Doesn't look like it. I just tried running "yes | shuf -n 1" (using the latest version of GNU coreutils, 8.20) and its memory consumption increased steadily until I killed it.

It seems like this would be a really useful improvement, and I'm surprised that it doesn't already seem to have been requested on the coreutils issue tracker.

Agreed it would be.

So, let's pursue this: http://lists.gnu.org/archive/html/coreutils/2012-11/msg00079...

did you try "yes | dimsum -n 1"?

In my hands, `top` shows resident memory increasing steadily too....

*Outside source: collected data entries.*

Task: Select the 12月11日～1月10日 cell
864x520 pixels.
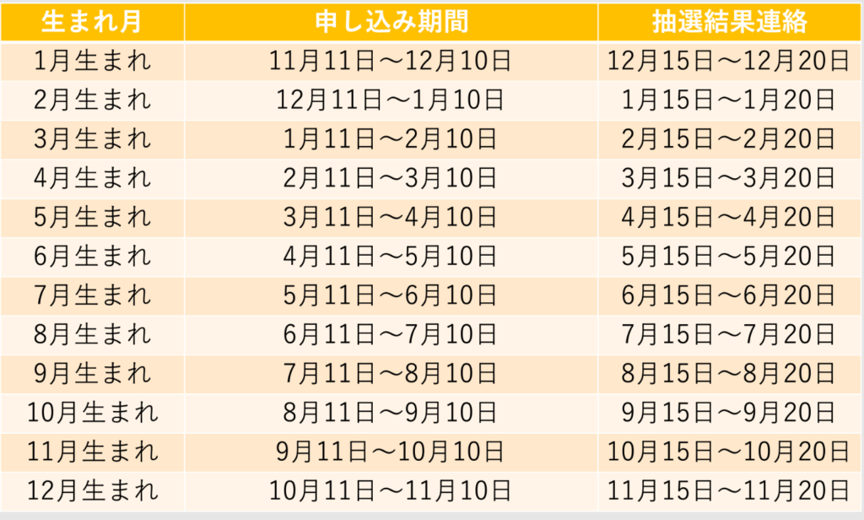Action: (x=392, y=100)
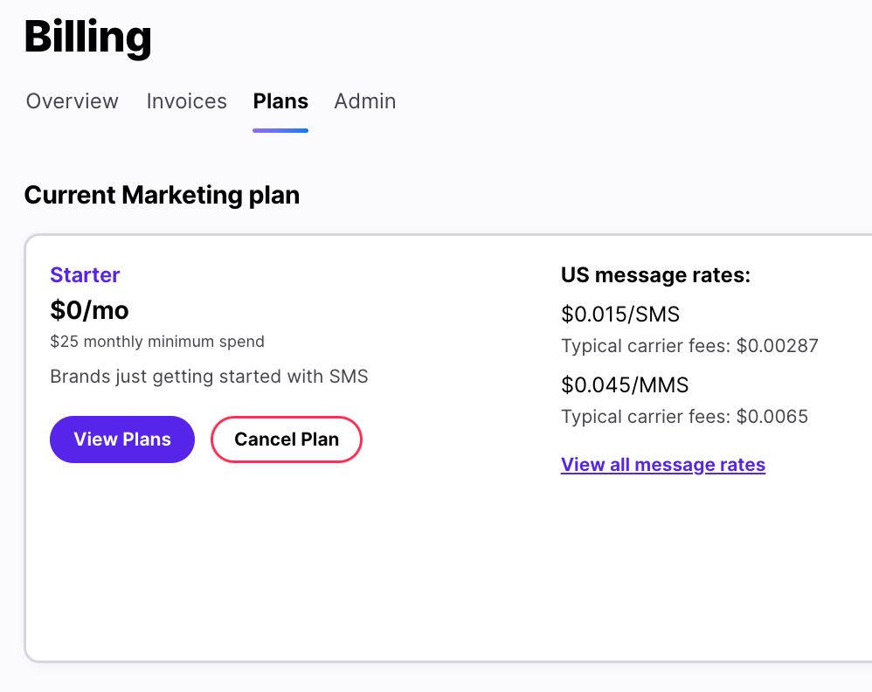Screen dimensions: 872x692
Task: Click the MMS typical carrier fees text
Action: [684, 417]
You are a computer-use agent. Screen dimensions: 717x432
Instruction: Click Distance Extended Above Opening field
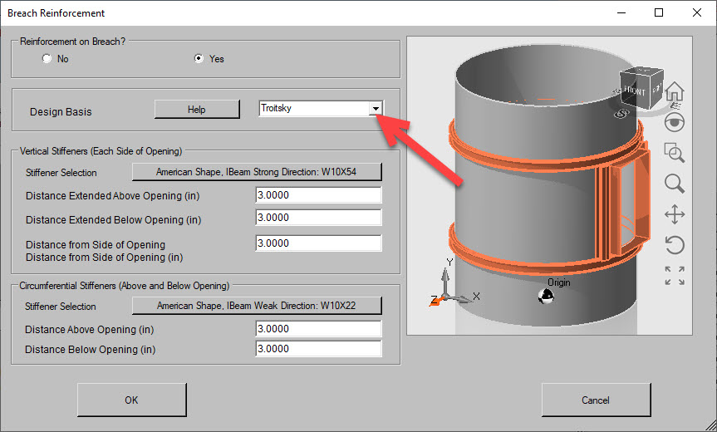tap(318, 195)
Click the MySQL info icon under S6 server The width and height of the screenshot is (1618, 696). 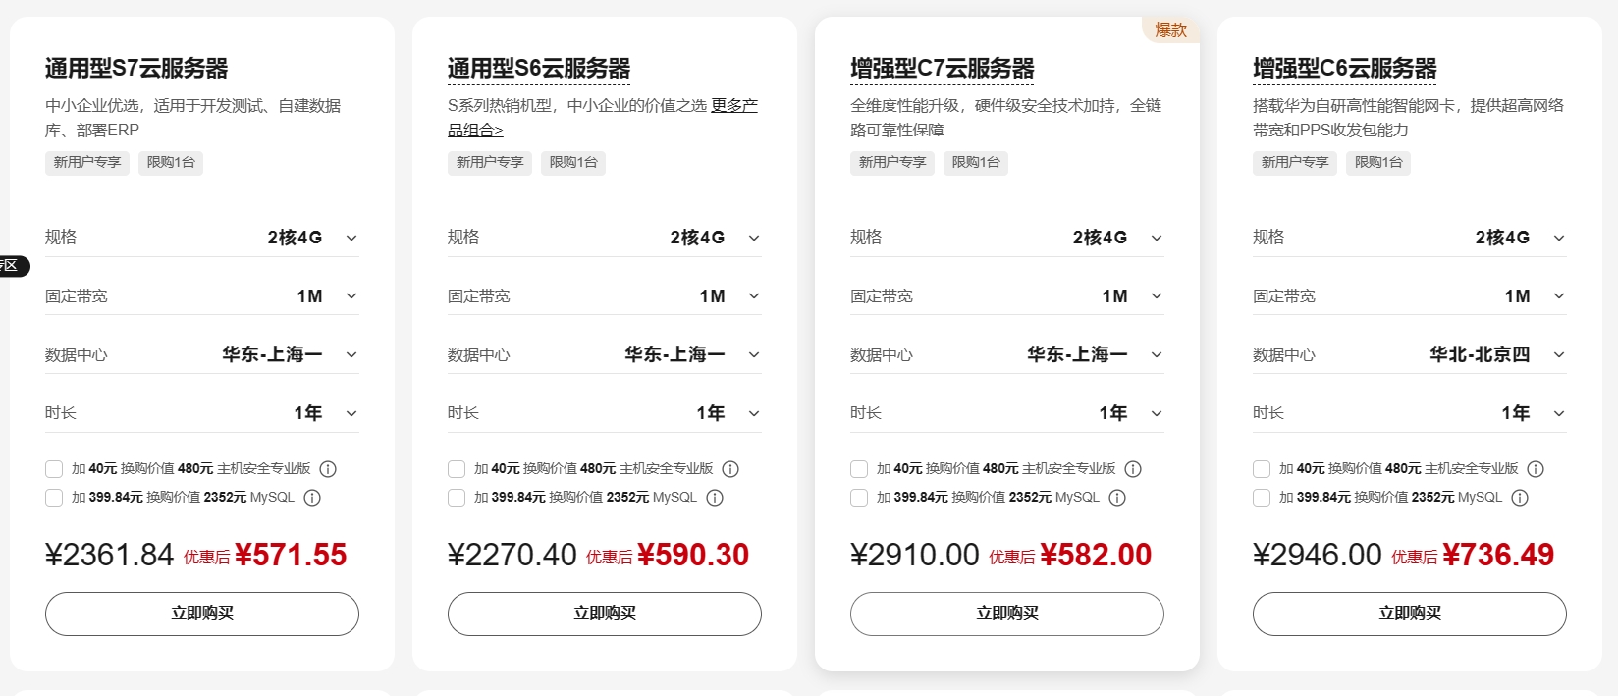pyautogui.click(x=715, y=498)
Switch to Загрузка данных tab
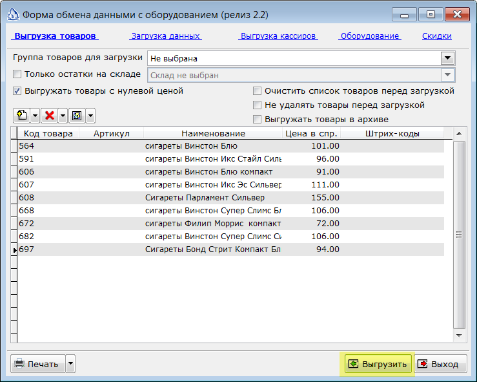The height and width of the screenshot is (382, 477). tap(166, 36)
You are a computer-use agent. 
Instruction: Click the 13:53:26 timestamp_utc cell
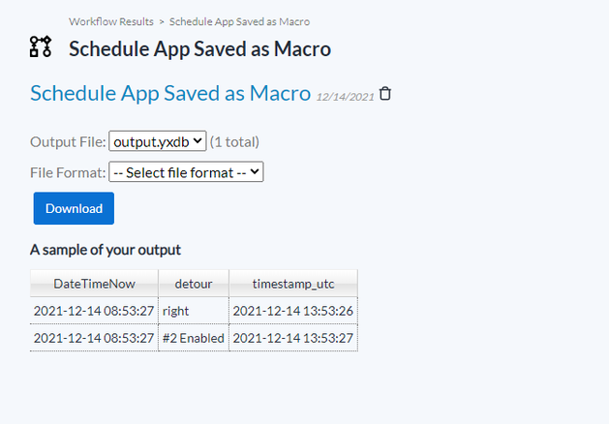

It is perhaps more instructive to compare output from, for example

seq 1 1000000 | valgrind --time-unit=B --pages-as-heap=yes --trace-children=yes --tool=massif --massif-out-file=massif.dimsum.100000.out.%p dimsum -n 1

with

seq 1 1000000 | valgrind --time-unit=B --pages-as-heap=yes --trace-children=yes --tool=massif --massif-out-file=massif.shuf.100000.out.%p shuf -n 1

in my hands, shuf is faster and uses less memory for this task.

How about you?

sigh, memory leak. It's fixed in github. When camilo is around I'll get him to update the gem

thanks - looking forward to the patch

try a `gem update`. Memory performance should be much better now but I'm still curious about speed

or "sort -R"...

sort -R isn't actually a random permutation or shuffle like one would ordinarily expect from a 'random' output: if you read the man page very carefully, you'll notice it only speaks of 'random hash' which means that 2 lines which are identical (quite possible and common) will be hashed to the same value and placed consecutively in the output.

(This bit me once. Filed a bug about maybe clarifying the man page, but nope, apparently we're all supposed to recognize instantly the implication of a random hash.)